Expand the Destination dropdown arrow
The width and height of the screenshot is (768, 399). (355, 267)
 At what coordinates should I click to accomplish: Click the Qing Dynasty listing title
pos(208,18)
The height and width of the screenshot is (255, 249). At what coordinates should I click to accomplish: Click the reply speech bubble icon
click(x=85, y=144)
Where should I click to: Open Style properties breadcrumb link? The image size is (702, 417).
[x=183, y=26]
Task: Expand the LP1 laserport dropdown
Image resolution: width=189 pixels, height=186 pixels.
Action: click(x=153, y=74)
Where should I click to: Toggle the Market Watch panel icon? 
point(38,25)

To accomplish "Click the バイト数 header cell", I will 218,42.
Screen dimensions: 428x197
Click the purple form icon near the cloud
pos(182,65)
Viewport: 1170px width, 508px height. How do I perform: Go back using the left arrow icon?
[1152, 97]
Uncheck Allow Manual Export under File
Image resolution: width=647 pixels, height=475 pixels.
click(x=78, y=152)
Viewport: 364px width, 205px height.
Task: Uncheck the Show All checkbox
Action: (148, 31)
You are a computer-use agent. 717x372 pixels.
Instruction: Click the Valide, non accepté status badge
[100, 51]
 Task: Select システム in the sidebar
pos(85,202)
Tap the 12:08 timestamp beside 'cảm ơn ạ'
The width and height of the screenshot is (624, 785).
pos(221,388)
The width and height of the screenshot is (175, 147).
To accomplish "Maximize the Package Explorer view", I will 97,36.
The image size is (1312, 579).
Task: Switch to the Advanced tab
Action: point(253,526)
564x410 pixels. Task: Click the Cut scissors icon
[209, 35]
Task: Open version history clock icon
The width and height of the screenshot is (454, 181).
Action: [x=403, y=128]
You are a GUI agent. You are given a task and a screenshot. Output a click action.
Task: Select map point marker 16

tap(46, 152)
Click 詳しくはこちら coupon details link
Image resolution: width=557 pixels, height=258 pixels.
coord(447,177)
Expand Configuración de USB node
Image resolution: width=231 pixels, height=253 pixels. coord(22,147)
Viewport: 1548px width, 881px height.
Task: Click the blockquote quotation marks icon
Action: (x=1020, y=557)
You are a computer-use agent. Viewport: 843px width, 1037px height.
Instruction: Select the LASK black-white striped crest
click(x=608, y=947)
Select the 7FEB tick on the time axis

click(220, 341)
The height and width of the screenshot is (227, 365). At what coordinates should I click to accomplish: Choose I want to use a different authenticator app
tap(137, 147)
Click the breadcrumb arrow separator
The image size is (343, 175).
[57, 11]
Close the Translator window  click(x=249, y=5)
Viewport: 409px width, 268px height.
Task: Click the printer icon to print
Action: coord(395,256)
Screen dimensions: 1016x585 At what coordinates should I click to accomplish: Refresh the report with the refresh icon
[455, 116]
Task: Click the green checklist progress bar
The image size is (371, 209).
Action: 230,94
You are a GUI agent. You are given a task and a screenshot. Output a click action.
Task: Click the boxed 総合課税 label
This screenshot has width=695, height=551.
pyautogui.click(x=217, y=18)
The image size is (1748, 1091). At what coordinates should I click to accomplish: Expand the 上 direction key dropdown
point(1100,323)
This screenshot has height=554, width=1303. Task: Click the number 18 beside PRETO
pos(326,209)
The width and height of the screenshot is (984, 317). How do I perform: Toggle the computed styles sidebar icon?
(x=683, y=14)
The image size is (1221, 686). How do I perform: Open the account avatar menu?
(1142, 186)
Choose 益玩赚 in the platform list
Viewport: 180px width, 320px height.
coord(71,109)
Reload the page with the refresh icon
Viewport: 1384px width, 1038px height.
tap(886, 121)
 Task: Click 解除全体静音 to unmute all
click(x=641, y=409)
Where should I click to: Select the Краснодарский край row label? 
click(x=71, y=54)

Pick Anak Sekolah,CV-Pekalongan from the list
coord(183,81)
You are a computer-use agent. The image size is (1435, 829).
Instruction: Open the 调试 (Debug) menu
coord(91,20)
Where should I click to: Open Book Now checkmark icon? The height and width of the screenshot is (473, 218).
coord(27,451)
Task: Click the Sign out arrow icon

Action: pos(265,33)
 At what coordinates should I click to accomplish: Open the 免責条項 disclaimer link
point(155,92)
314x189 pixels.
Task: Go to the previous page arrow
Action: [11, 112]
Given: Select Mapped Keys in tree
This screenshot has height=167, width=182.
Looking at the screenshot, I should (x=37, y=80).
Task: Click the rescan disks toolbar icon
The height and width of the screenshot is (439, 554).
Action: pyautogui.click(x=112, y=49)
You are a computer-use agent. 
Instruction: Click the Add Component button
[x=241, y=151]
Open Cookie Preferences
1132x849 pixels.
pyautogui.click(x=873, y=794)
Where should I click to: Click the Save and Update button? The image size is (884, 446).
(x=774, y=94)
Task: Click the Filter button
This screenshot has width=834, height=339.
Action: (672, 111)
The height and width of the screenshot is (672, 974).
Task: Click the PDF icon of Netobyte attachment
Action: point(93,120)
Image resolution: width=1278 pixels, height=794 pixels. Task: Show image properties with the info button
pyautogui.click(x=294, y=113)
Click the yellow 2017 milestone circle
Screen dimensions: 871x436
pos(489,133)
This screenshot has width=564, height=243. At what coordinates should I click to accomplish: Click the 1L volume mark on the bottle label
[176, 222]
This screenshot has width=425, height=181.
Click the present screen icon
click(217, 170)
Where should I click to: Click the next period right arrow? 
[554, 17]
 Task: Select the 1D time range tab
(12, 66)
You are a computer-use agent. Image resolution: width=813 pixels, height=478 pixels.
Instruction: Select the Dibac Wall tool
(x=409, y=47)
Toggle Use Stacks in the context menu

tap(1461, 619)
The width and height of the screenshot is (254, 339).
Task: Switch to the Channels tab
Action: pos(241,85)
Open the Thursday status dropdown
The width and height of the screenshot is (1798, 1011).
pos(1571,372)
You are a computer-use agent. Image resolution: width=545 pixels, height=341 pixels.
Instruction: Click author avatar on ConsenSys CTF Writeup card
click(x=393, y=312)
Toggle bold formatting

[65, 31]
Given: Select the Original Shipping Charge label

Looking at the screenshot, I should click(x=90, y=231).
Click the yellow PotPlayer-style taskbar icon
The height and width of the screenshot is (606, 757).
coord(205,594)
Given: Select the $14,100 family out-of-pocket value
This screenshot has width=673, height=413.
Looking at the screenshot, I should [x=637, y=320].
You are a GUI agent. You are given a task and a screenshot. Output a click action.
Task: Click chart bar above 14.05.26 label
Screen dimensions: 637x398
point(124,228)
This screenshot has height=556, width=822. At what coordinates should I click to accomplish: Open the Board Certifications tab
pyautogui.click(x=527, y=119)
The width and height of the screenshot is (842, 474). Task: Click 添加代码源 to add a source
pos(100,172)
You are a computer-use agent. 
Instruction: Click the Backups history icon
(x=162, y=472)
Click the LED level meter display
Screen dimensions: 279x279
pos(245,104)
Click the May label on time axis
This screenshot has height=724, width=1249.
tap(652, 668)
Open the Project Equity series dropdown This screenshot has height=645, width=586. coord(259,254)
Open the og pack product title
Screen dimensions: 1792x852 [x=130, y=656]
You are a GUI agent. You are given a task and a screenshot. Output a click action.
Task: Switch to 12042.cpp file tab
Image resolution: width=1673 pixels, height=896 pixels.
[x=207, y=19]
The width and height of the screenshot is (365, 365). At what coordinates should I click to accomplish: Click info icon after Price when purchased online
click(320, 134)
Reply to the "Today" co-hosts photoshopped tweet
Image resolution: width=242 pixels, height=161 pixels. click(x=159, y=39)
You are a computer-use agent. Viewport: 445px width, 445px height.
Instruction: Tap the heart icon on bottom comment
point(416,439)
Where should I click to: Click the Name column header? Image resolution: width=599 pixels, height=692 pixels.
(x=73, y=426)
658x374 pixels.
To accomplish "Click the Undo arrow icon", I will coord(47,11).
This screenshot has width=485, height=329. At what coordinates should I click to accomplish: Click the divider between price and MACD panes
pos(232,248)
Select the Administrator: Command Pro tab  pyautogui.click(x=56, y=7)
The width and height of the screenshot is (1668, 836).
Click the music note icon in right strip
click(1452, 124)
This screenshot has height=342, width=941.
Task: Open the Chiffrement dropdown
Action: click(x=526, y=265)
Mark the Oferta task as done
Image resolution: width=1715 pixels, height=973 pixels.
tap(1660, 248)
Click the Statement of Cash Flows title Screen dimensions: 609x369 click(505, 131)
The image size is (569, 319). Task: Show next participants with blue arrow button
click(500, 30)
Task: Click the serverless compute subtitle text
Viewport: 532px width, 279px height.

= = = = = = =

◆ WHAT IS NEEDED: Reproduce the data verbatim from its first line through the line containing "Action: [x=403, y=128]", with both of these lines included.

◆ THE SOLUTION:
Expand the Destination dropdown arrow
The width and height of the screenshot is (768, 399). (355, 267)
 At what coordinates should I click to accomplish: Click the Qing Dynasty listing title
pos(208,18)
The height and width of the screenshot is (255, 249). At what coordinates should I click to accomplish: Click the reply speech bubble icon
click(x=85, y=144)
Where should I click to: Open Style properties breadcrumb link? The image size is (702, 417).
[x=183, y=26]
Task: Expand the LP1 laserport dropdown
Image resolution: width=189 pixels, height=186 pixels.
Action: click(x=153, y=74)
Where should I click to: Toggle the Market Watch panel icon? 
point(38,25)

To accomplish "Click the バイト数 header cell", I will 218,42.
Screen dimensions: 428x197
Click the purple form icon near the cloud
pos(182,65)
Viewport: 1170px width, 508px height. How do I perform: Go back using the left arrow icon?
[1152, 97]
Uncheck Allow Manual Export under File
Image resolution: width=647 pixels, height=475 pixels.
click(x=78, y=152)
Viewport: 364px width, 205px height.
Task: Uncheck the Show All checkbox
Action: (148, 31)
You are a computer-use agent. 717x372 pixels.
Instruction: Click the Valide, non accepté status badge
[100, 51]
 Task: Select システム in the sidebar
pos(85,202)
Tap the 12:08 timestamp beside 'cảm ơn ạ'
The width and height of the screenshot is (624, 785).
pos(221,388)
The width and height of the screenshot is (175, 147).
To accomplish "Maximize the Package Explorer view", I will 97,36.
The image size is (1312, 579).
Task: Switch to the Advanced tab
Action: point(253,526)
564x410 pixels. Task: Click the Cut scissors icon
[209, 35]
Task: Open version history clock icon
The width and height of the screenshot is (454, 181).
Action: [x=403, y=128]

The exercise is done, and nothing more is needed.